2021年12月に「多様な交通主体の交通ルール等の在り方に関する有識者検討会」として警視庁が行った有識者検討会の報告書概要の内容が明らかになりました。
この内容が2022年の通常国会に提出される電動キックボードや小型低速車の核となるもので、道路交通法の改正案が可決されれば日本の電動モビリティ事情が大きく変わる重要な内容となっています。
車両区分
一定の大きさ以下の電動モビリティは、最高速度に応じて以下の3類型に分ける。
これは時速6~10kmのおもちゃタイプ電動キックボードを歩行者扱いとし、歩道走行を可能とするもの。立って乗っても座ってのってもOKとする内容です。
時速20kmまで出るタイプの電動キックボードは最高速度の制御が関係する小型低速車の扱い。
① 歩道通行車(6~10km/h以下)
- 電動車椅子相当の大きさ(長さ120cm×幅70cm×高さ120cm (注) )
- 歩道・路側帯を通行(歩行者扱い)
- 立ち乗り・座り乗りで区別しない
(注) 安全性を向上させるためのセンサー等の扱いについては、今後検討
② 小型低速車 (15~20km/h以下)
- 普通自転車相当の大きさ(長さ190cm×幅60cm)
- 車道、普通自転車専用通行帯、自転車道を通行
※ 歩道、路側帯通行時は、最高速度の制御とそれに連動する表示が必要
③既存の原動機付自転車等 (15~20km/h超)
- 車道のみ通行
- 免許やヘルメット等のルールは維持
小型低速車
小型低速車の扱いになる電動キックボードの車格や免許、年齢についての規定案について。
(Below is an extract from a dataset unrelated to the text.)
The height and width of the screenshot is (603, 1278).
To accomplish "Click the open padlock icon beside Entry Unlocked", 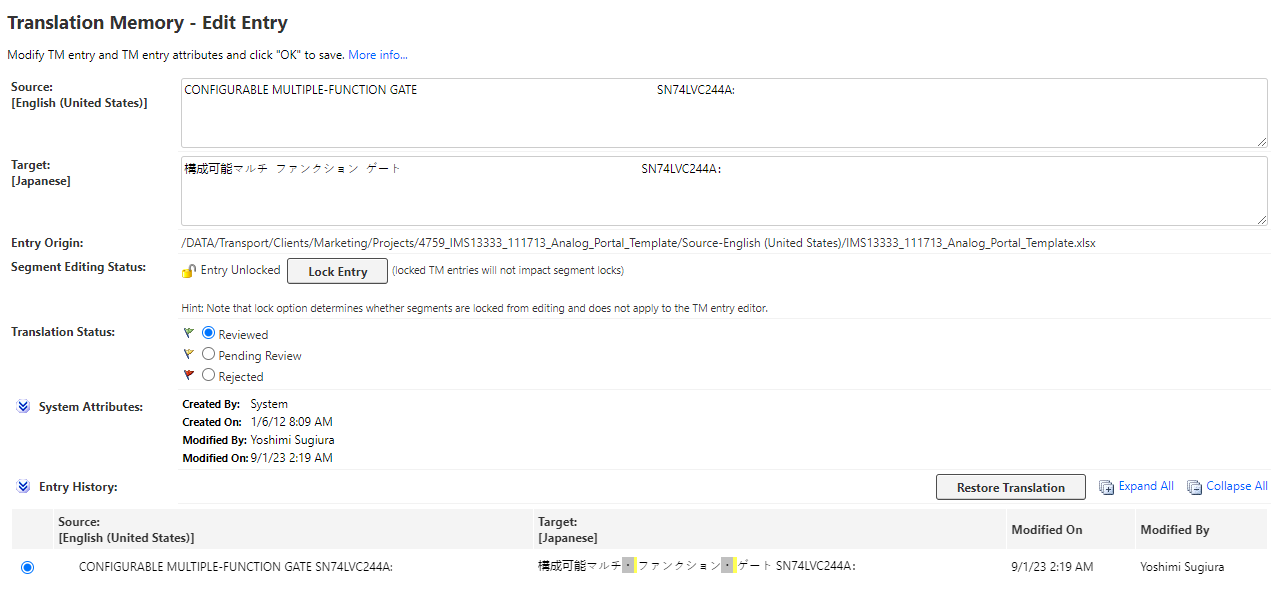I will tap(188, 270).
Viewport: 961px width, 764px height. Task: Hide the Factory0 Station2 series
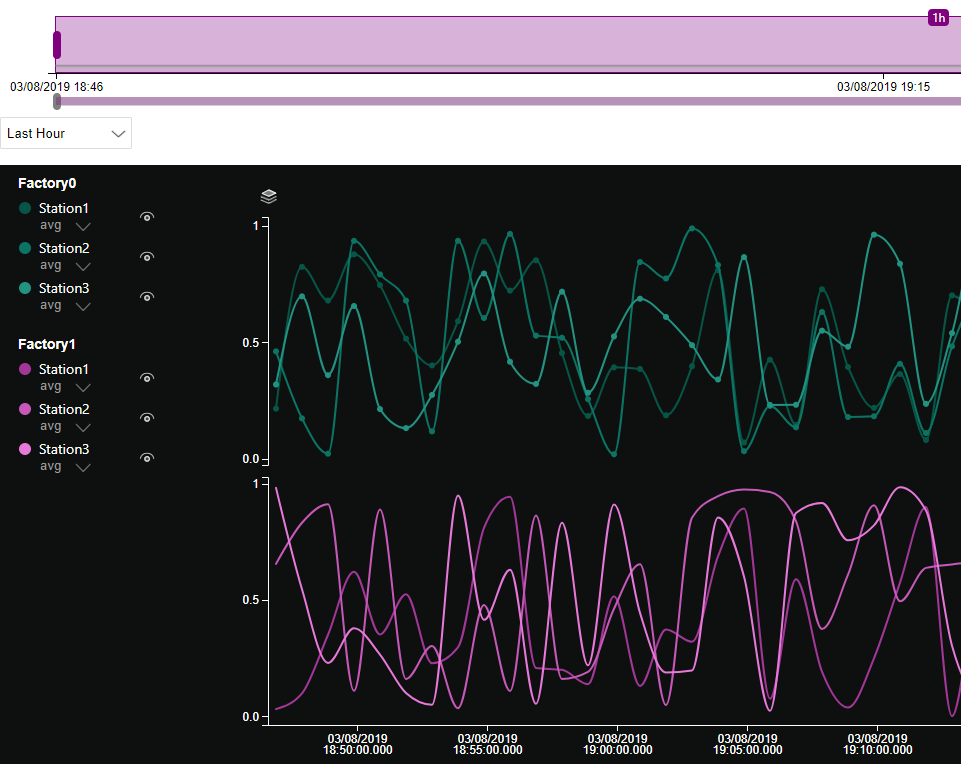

電動キックボードで歩道走行する場合は何らかの表示(最高速度や歩道走行中)が必要になる内容となっています。
最高速度、車体の大きさ等
- 最高速度: 一般的な自転車利用者の速度(15~20km/h)と同程度で検討
- 車体の大きさ:長さ190cm×幅60cm ※普通自転車相当
- 立ち乗りでも座り乗りでもよい
運転することができる者
- 運転免許の必要性までは認められないが、一定の年齢制限を設けることが適当
- 小型低速車の販売やシェアリング事業を行う者に対して、小型低速車の利用者への交通安全
教育を行うことを求めるべき
通行場所
- 車道、普通自転車専用通行帯、自転車道を通行
※ 歩道、路側帯通行時は、最高速度の制御とれに連動する表示が必要
自動歩道通行車
無人走行する歩道通行車(自動歩道通行車)に係る基準は、以下の方向で検討
※この基準を満たさないものについては、今回検討している新たな交通ルールには含めない
EVの無人配送車両に関する新しい枠組みの内容、歩道を無人EV配送車両が走行する場合の重要な内容です。
最高速度、車体の大きさ
- 最高速度:6km/h
- 車体の大きさ:長さ120cm×幅70cm×高さ120cm (注) ※電動車椅子相当
(注) 安全性を向上させるためのセンサー等の扱いについては、今後検討
通行場所
- 歩行者と同じ
(歩道、路側帯、道路の右側端)
通行方法
- 歩行者相当の交通ルールに従う (信号や道路標識等に従う、横断歩道を横断など)
無人走行という特性を踏まえ、走行させる主体を行政機関が把握するための制度を設ける
今後の検討事項
歩道通行車、小型低速車
最高速度
- 歩道通行車の最高速度は、6~10km/hの範囲で検討
- 小型低速車の最高速度は、一般的な自転車利用者の速度(15~20km/h)と同程度で検討
小型低速車利用者への交通安全教育の在り方
運転免許を不要とするが、基本的な交通ルールに関する理解を担保するため、シェアリング事業者・販売事業者による利用者に対する交通安全教育の実施を求める
小型低速車及び自転車のヘルメット
小型低速車及び自転車の運転者について、ヘルメットの着用促進を図っていく
状態が変化するモビリティ
最高速度の制御と連動した表示の在り方
表示の方法や切替えによる最高速度の制限の担保方法等については、 更に検討
自動歩道通行車
制度整備の在り方
- 走行させる主体を行政機関が把握するための制度を新設
- 車体の安全性の確保については、産業界における自主的な取組に期待
https://www.npa.go.jp/bureau/traffic/council/saisyugaiyou.pdf
電動モビリティ化の準備が進む日本社会
2022年2月の時点では一部のシェアリング業者を除いて実際の運用が難しい電動キックボード、ネットで購入した電動キックボードを自転車感覚で走らせてしまうと大変な道路交通法違反になりかねない乗り物です。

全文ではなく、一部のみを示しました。